The most urgent attitude
to have in life
is the sense of urgency.
The full moon’s perfect roundness lasts barely a moment, and in no time is lost. Those with no eye for such things, it seems, fail to see how it changes in the course of a night. An illness will grow graver as each moment passes, and death is already close at hand, yet while the sickness is still mild and you are not yet confronting death, you are lulled by your accustomed assumptions of a normal life in an unchanging world, and choose to wait until you have accomplished all you want in life before turning your thoughts to salvation and a Buddhist practice, with the result that when you fall ill and confront death, none of your dreams has been fulfilled.

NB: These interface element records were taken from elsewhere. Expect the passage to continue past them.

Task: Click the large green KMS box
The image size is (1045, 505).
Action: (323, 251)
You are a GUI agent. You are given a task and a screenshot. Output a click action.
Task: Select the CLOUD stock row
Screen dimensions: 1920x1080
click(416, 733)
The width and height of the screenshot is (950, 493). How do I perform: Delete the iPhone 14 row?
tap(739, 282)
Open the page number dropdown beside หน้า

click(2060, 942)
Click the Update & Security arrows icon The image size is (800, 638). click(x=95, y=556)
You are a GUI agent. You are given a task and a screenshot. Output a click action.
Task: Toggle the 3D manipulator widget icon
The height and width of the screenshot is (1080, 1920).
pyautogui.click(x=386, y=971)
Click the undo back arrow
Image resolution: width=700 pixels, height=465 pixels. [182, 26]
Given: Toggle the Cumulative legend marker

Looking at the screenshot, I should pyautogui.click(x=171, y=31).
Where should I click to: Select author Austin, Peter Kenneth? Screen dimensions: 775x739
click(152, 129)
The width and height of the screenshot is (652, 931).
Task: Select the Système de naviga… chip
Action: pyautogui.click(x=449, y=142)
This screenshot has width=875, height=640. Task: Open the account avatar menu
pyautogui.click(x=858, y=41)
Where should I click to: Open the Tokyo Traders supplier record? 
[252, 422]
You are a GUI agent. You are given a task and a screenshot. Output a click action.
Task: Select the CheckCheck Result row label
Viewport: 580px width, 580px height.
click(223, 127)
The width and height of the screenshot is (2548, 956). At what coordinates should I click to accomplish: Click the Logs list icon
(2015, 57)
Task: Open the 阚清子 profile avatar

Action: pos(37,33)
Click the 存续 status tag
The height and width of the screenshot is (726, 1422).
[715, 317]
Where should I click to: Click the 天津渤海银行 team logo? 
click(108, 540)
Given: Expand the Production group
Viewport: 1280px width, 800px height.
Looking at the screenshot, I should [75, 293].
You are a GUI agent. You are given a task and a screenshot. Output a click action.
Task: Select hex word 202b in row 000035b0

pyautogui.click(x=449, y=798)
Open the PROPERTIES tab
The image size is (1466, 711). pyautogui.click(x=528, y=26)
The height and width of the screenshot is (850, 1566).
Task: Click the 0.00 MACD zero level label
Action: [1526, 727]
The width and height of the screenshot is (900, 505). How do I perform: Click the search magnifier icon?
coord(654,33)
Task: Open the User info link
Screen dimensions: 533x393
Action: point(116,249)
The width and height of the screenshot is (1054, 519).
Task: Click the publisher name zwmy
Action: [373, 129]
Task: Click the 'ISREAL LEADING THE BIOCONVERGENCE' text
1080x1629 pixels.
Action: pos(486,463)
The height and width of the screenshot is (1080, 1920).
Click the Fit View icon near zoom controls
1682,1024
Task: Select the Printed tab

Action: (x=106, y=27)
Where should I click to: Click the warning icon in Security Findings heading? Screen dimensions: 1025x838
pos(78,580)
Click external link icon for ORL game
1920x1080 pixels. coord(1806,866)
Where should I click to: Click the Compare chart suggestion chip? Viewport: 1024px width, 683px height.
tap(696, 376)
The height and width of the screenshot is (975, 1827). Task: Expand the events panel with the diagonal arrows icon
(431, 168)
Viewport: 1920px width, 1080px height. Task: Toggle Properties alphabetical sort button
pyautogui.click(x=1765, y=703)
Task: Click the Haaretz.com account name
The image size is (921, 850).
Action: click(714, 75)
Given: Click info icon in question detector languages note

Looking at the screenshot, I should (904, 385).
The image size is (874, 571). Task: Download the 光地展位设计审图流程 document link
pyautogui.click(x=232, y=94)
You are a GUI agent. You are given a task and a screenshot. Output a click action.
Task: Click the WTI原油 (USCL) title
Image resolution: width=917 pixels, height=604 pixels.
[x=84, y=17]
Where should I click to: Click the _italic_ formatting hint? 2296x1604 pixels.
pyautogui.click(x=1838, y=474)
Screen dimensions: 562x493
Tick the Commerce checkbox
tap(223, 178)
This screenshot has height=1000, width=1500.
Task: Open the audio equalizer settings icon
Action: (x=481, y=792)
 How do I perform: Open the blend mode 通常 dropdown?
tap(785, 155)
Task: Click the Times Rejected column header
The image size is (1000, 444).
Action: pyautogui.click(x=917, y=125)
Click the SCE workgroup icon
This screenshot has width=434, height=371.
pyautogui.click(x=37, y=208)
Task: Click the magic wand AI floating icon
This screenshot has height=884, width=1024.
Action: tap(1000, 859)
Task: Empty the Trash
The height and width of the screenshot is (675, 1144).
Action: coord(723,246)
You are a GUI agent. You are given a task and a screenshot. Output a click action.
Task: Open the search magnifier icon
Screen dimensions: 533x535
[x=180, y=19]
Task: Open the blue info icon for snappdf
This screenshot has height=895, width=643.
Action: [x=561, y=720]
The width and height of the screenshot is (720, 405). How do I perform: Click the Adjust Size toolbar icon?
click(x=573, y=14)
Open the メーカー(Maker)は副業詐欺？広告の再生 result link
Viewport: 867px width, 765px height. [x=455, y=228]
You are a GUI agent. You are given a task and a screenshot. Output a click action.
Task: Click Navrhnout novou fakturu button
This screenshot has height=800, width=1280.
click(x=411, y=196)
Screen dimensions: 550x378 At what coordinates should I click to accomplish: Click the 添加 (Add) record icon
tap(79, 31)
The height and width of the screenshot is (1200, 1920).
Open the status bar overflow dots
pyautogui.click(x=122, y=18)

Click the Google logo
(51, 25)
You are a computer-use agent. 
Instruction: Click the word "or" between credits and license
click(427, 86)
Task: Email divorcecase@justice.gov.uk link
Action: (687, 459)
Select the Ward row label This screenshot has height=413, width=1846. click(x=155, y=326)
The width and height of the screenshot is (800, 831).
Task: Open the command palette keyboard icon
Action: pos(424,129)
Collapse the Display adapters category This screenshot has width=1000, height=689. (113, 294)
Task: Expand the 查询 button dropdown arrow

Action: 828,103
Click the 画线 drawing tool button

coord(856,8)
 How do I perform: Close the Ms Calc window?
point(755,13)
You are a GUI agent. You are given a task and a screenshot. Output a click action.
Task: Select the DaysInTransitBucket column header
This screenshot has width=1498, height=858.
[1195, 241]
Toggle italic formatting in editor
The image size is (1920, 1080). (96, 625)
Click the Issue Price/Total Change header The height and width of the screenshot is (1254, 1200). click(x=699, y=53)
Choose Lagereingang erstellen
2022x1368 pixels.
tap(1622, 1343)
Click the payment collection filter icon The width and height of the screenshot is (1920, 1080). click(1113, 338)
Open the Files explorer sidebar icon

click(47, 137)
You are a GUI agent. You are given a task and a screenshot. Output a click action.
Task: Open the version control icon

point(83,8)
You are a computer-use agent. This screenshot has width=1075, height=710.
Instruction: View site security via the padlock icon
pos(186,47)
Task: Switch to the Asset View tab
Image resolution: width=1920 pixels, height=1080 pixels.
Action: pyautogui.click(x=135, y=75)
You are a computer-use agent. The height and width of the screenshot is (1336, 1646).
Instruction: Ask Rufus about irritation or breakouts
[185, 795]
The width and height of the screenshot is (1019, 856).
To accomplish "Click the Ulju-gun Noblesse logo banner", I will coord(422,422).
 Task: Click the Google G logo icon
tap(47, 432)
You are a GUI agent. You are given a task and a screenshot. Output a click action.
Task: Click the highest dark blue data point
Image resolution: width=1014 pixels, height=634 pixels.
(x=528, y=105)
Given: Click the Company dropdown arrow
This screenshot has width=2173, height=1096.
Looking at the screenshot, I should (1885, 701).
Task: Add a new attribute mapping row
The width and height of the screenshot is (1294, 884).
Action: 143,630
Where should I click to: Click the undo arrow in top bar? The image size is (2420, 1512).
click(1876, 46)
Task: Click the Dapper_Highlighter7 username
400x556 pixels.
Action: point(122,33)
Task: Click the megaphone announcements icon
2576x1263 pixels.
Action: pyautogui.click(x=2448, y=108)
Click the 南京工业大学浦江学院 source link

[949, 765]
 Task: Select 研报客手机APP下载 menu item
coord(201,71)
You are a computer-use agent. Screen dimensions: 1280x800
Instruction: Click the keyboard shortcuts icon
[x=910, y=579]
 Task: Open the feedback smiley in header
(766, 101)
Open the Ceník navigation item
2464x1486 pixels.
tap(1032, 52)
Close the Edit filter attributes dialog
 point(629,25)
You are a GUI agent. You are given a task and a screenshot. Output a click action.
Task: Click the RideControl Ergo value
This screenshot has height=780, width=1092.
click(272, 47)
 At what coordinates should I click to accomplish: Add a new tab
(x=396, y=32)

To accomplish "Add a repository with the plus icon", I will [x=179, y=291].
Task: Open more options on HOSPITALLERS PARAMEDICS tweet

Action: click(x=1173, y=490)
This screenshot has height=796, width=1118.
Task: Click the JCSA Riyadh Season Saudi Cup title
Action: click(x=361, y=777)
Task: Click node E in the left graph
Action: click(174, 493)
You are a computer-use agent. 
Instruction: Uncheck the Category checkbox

Now, too late, you repent of your long years of negligence, and swear that if only you were to recover you would dedicate yourself unstintingly day and night to this thing and that – but for all your prayers your illness grows graver, until you lose your senses and die a raving death. It happens to so many of us. We must fully grasp this, here and now.
If you plan to turn your thoughts to the Buddhist Way after you have fulfilled all your [worldly] desires, you will find that those desires are endless. What could be achieved, in this illusory life of ours? All desire is delusion. If desires arise within you, realize that the spring from your lost and deluded mind, and ignore them all. Relinquish all today and turn to the Buddhist path, and you will be freed of all obstruction, released from the need for action, and lasting peace will be yours body and mind.